Welcome in the third article form the series covering how to build business-oriented applications in Go! In this series, we want to show you how to build applications that are easy to develop, maintain, and fun to work in the long term.

In this week’s article I will describe how you can build robust, internal communication between your services using gRPC. I will also cover some extra configuration required to set up authentication and TLS for the Cloud Run.

Why gRPC?

Let’s imagine a story, that is true for many companies:

Let’s meet Dave. Dave is working in the company that spent about 2 years on building their product from scratch. During this time, they were pretty successful in finding thousands of customers, who wanted to use their product. They started to develop this application during the biggest “boom” for microservices. It was an obvious choice for them to use that kind of architecture. Currently, they have more than 50 microservices using HTTP calls to communicate with each other.

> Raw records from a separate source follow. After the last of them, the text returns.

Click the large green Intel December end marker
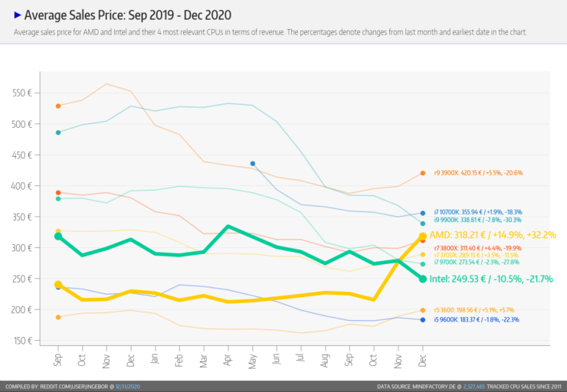Viewport: 567px width, 392px height. pyautogui.click(x=423, y=279)
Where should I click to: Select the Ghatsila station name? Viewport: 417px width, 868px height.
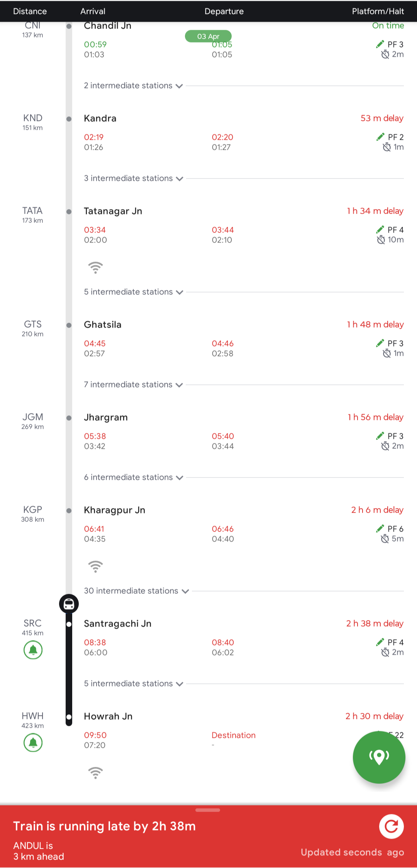tap(103, 325)
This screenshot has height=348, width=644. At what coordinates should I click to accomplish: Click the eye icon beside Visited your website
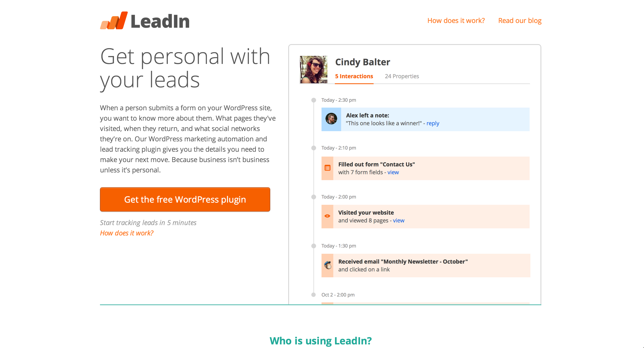(x=327, y=216)
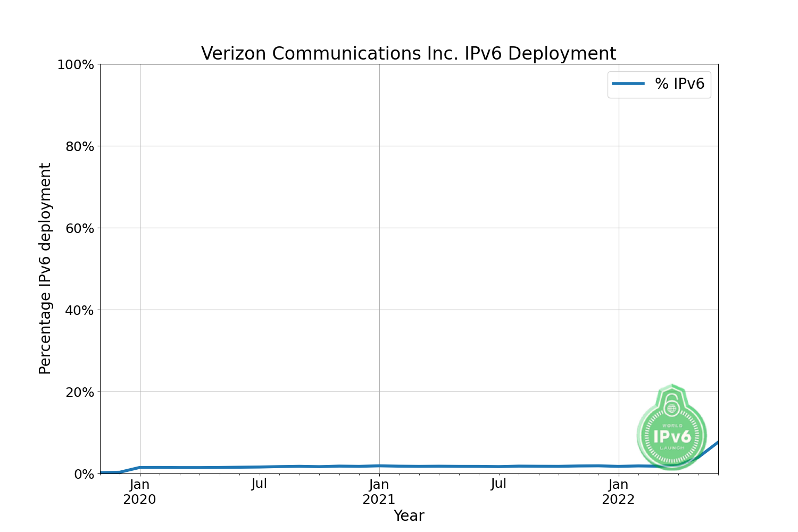798x532 pixels.
Task: Select the blue line sample in legend
Action: [628, 84]
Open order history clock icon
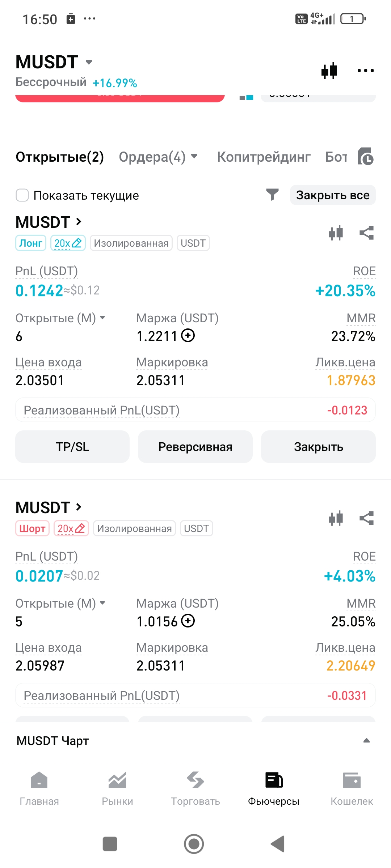Image resolution: width=391 pixels, height=868 pixels. coord(366,157)
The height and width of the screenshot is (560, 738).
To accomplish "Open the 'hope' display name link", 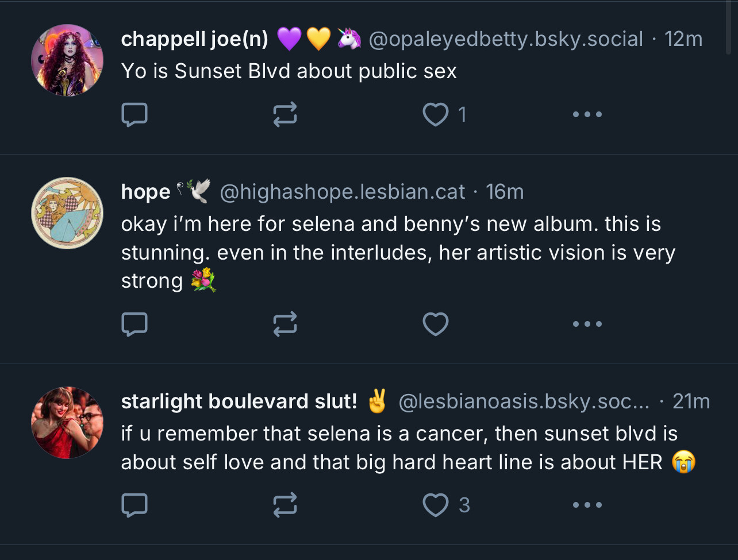I will (x=146, y=192).
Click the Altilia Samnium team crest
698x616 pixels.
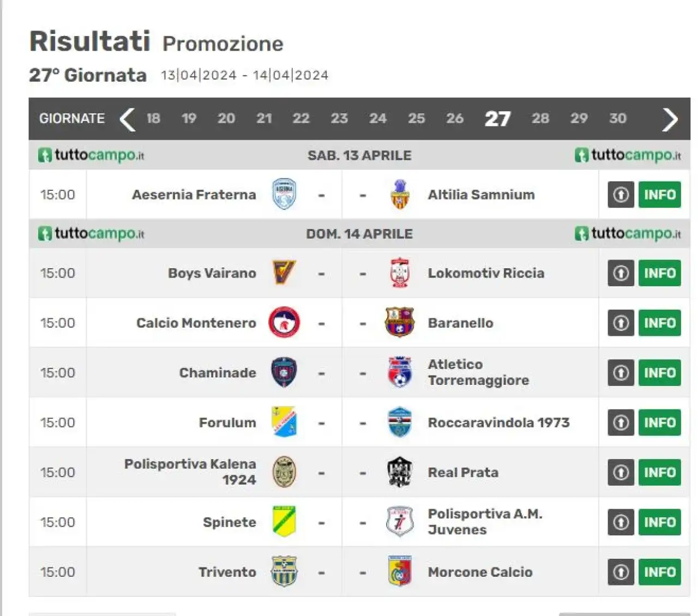pos(400,195)
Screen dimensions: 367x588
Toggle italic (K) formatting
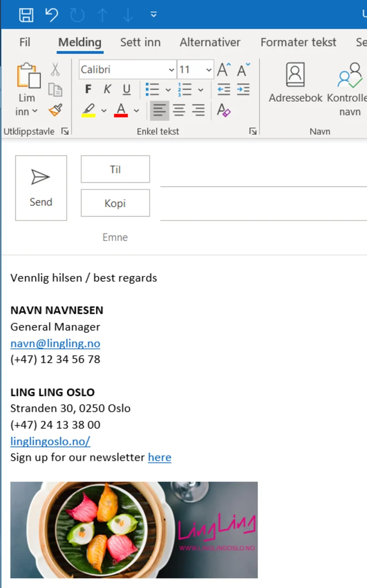(x=107, y=89)
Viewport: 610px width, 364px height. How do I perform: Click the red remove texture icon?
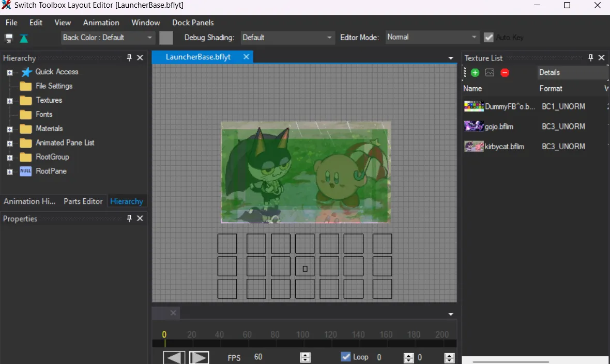click(x=505, y=73)
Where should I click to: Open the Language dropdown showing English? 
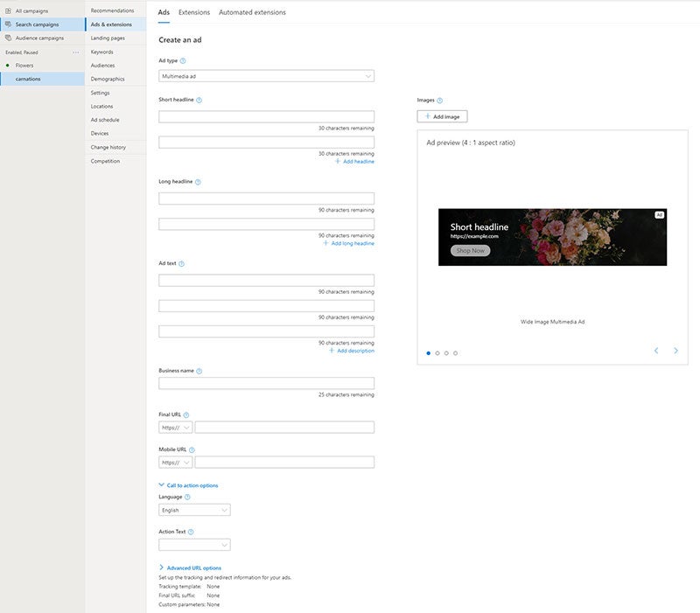tap(193, 509)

Of course, Dave’s company didn’t do everything perfectly. The biggest pain is that currently all engineers are afraid to change anything in HTTP contracts. It is easy to make some changes that are not compatible or not returning valid data. It’s not rare that the entire application is not working because of that. “Didn’t we built microservices to avoid that?” – this is the question asked by scary voices in Dave’s head every day.

Dave already proposed to use OpenAPI for generating HTTP server responses and clients. But he shortly found that he still can return invalid data from the API.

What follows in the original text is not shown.